**WHAT THE TASK REQUIRES**: Leaving the pictures aside, write out the whole listing below exactly.

○ ○ ○

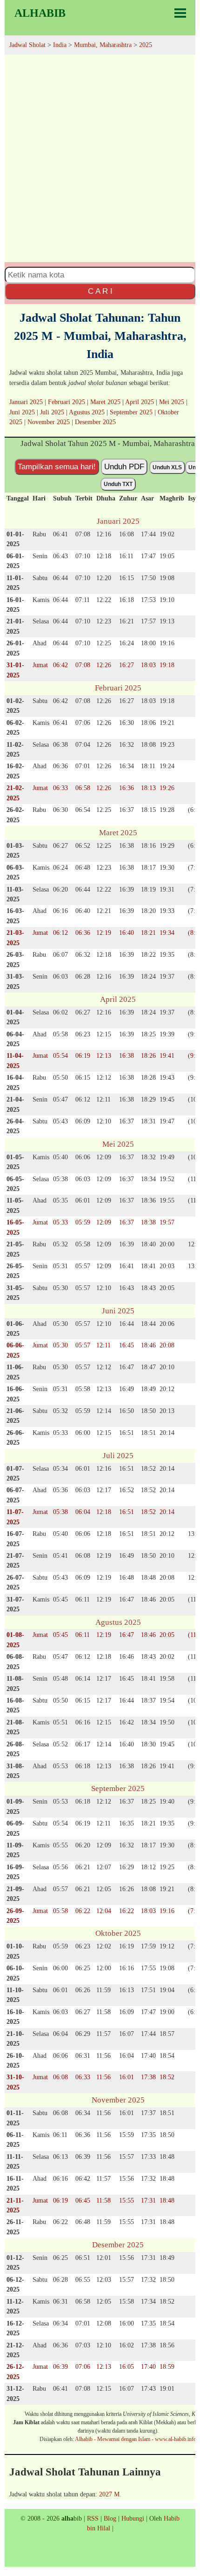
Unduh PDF (124, 466)
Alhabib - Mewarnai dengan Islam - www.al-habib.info (135, 2439)
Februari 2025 (66, 402)
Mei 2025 (171, 402)
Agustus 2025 (87, 412)
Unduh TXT (118, 484)
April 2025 (139, 402)
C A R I (100, 291)
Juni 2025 (22, 412)
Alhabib (40, 13)
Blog (110, 2518)
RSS (93, 2518)
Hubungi (132, 2518)
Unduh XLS (167, 467)
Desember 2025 (95, 422)
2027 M (109, 2494)
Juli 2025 (52, 412)
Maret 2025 (105, 402)
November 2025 (48, 422)
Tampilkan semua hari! (57, 466)
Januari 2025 (26, 402)
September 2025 (131, 412)
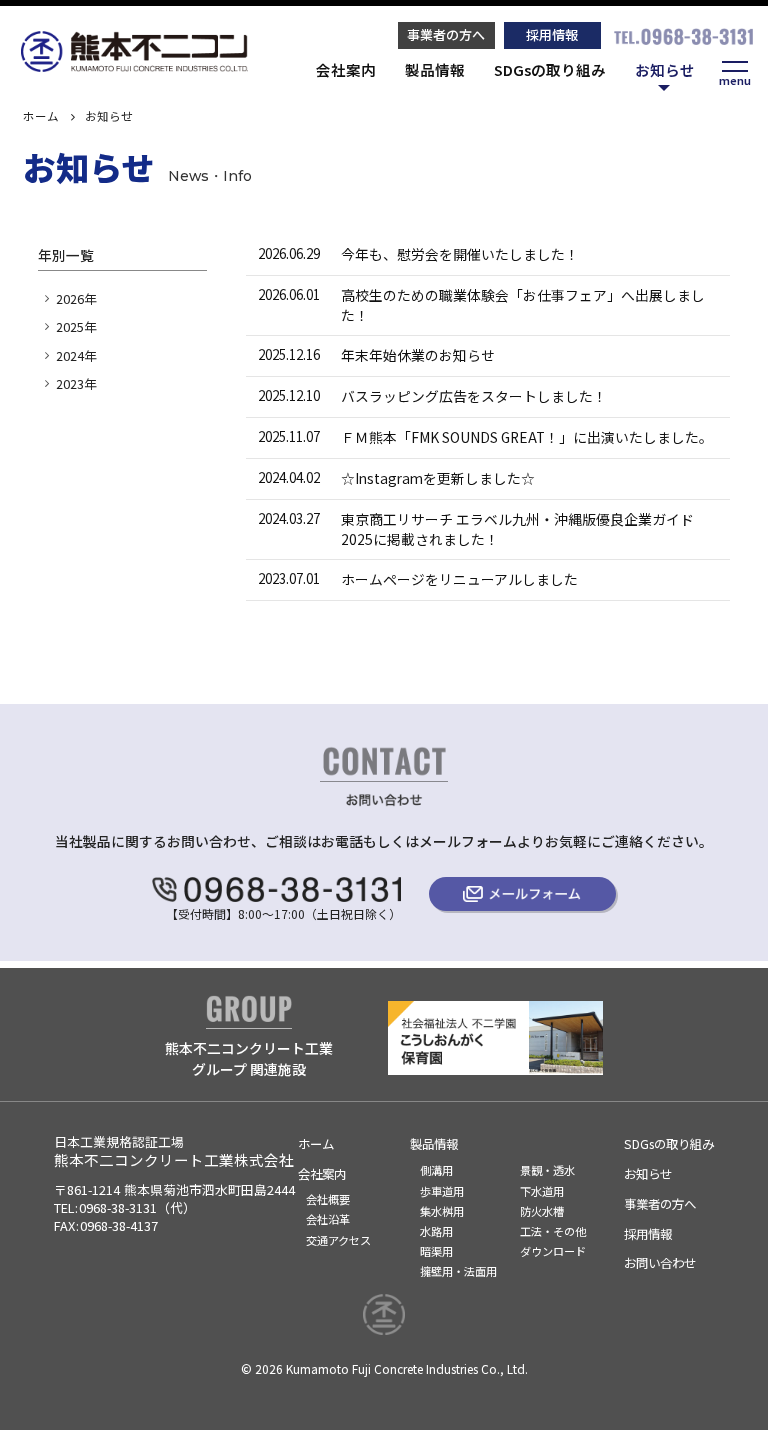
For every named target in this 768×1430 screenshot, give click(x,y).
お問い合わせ (660, 1263)
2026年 (76, 299)
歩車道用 (442, 1191)
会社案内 (346, 69)
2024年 (76, 356)
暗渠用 (436, 1251)
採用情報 (552, 34)
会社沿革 (328, 1219)
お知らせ (665, 69)
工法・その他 (553, 1231)
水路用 (436, 1231)
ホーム (41, 116)
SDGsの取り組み (550, 69)
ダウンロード (553, 1251)
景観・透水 (547, 1170)
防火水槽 (542, 1211)
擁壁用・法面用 (458, 1271)
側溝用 (436, 1170)
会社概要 (328, 1199)
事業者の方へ (446, 34)
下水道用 (542, 1191)
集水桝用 (442, 1211)
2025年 (76, 327)
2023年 (76, 384)
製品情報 (435, 69)
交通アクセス (338, 1240)
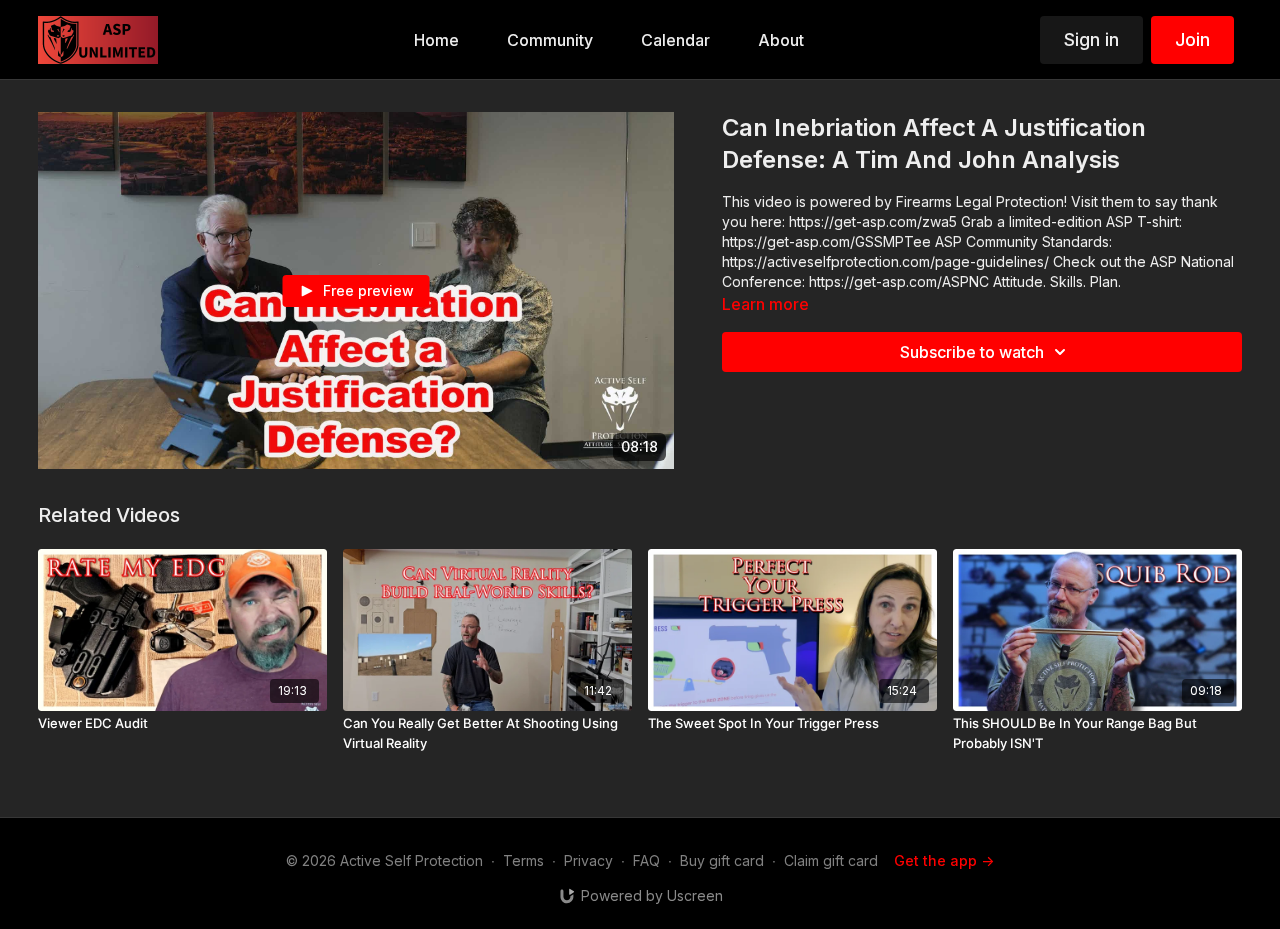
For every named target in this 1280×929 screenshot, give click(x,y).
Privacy (588, 860)
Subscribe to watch (972, 352)
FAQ (646, 860)
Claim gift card (831, 860)
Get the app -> (944, 860)
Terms (523, 860)
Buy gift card (722, 860)
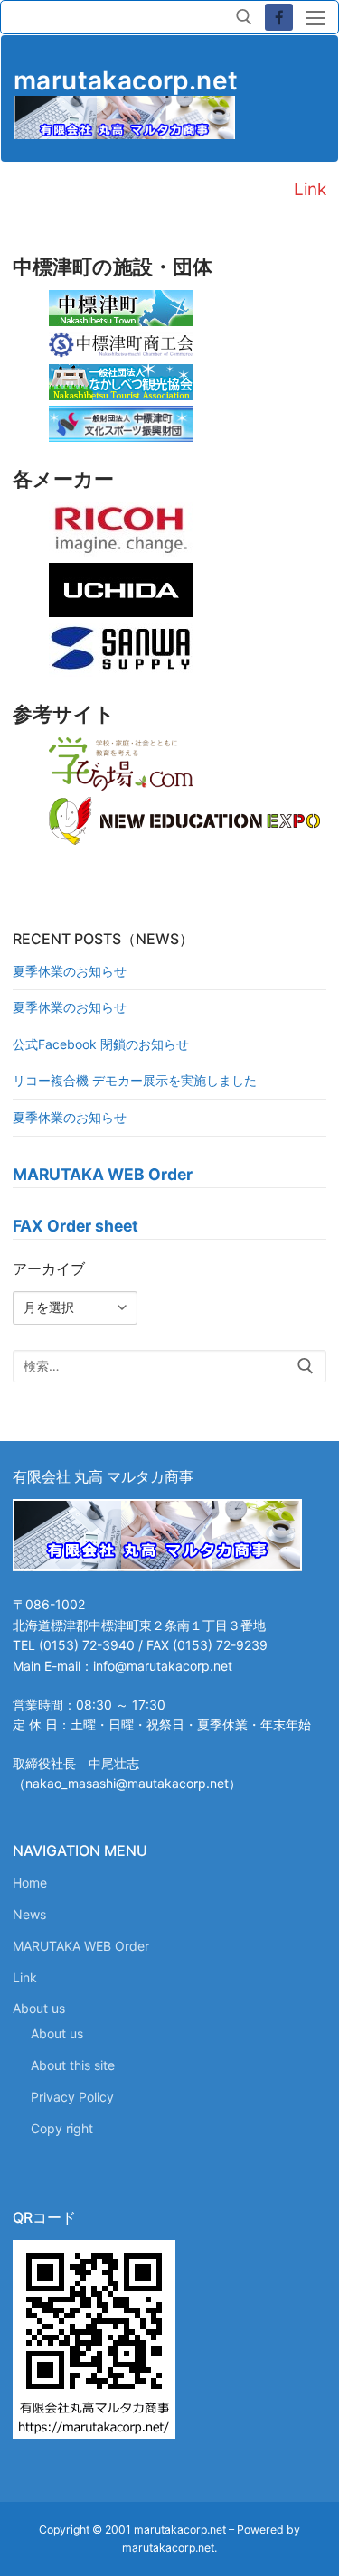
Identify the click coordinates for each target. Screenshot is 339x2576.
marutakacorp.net (126, 80)
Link (25, 1977)
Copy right (62, 2128)
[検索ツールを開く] (244, 17)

○ ○ ○

**SOLUTION TO THIS EXERCISE**:
Unduh PDF (124, 466)
Alhabib - Mewarnai dengan Islam - www.al-habib.info (135, 2439)
Februari 2025 (66, 402)
Mei 2025 (171, 402)
Agustus 2025 (87, 412)
Unduh TXT (118, 484)
April 2025 (139, 402)
C A R I (100, 291)
Juni 2025 (22, 412)
Alhabib (40, 13)
Blog (110, 2518)
RSS (93, 2518)
Hubungi (132, 2518)
Unduh XLS (167, 467)
Desember 2025 (95, 422)
2027 M (109, 2494)
Juli 2025 (52, 412)
Maret 2025 (105, 402)
November 2025 (48, 422)
Tampilkan semua hari! (57, 466)
Januari 2025 (26, 402)
September 2025 (131, 412)
For every named target in this 768×1430 screenshot, give click(x,y).
お問い合わせ (660, 1263)
2026年 (76, 299)
歩車道用 (442, 1191)
会社案内 (346, 69)
2024年 (76, 356)
暗渠用 (436, 1251)
採用情報 (552, 34)
会社沿革 (328, 1219)
お知らせ (665, 69)
工法・その他 (553, 1231)
水路用 (436, 1231)
ホーム (41, 116)
SDGsの取り組み (550, 69)
ダウンロード (553, 1251)
景観・透水 (547, 1170)
防火水槽 (542, 1211)
擁壁用・法面用 (458, 1271)
側溝用 (436, 1170)
会社概要 (328, 1199)
事業者の方へ (446, 34)
下水道用 (542, 1191)
集水桝用 (442, 1211)
2025年 (76, 327)
2023年 (76, 384)
製品情報 (435, 69)
交通アクセス (338, 1240)
For every named target in this 1280×929 screenshot, give click(x,y).
Privacy (588, 860)
Subscribe to watch (972, 352)
FAQ (646, 860)
Claim gift card (831, 860)
Get the app -> (944, 860)
Terms (523, 860)
Buy gift card (722, 860)
Identify the click coordinates for each target. Screenshot is 339x2576.
marutakacorp.net (126, 80)
Link (25, 1977)
Copy right (62, 2128)
[検索ツールを開く] (244, 17)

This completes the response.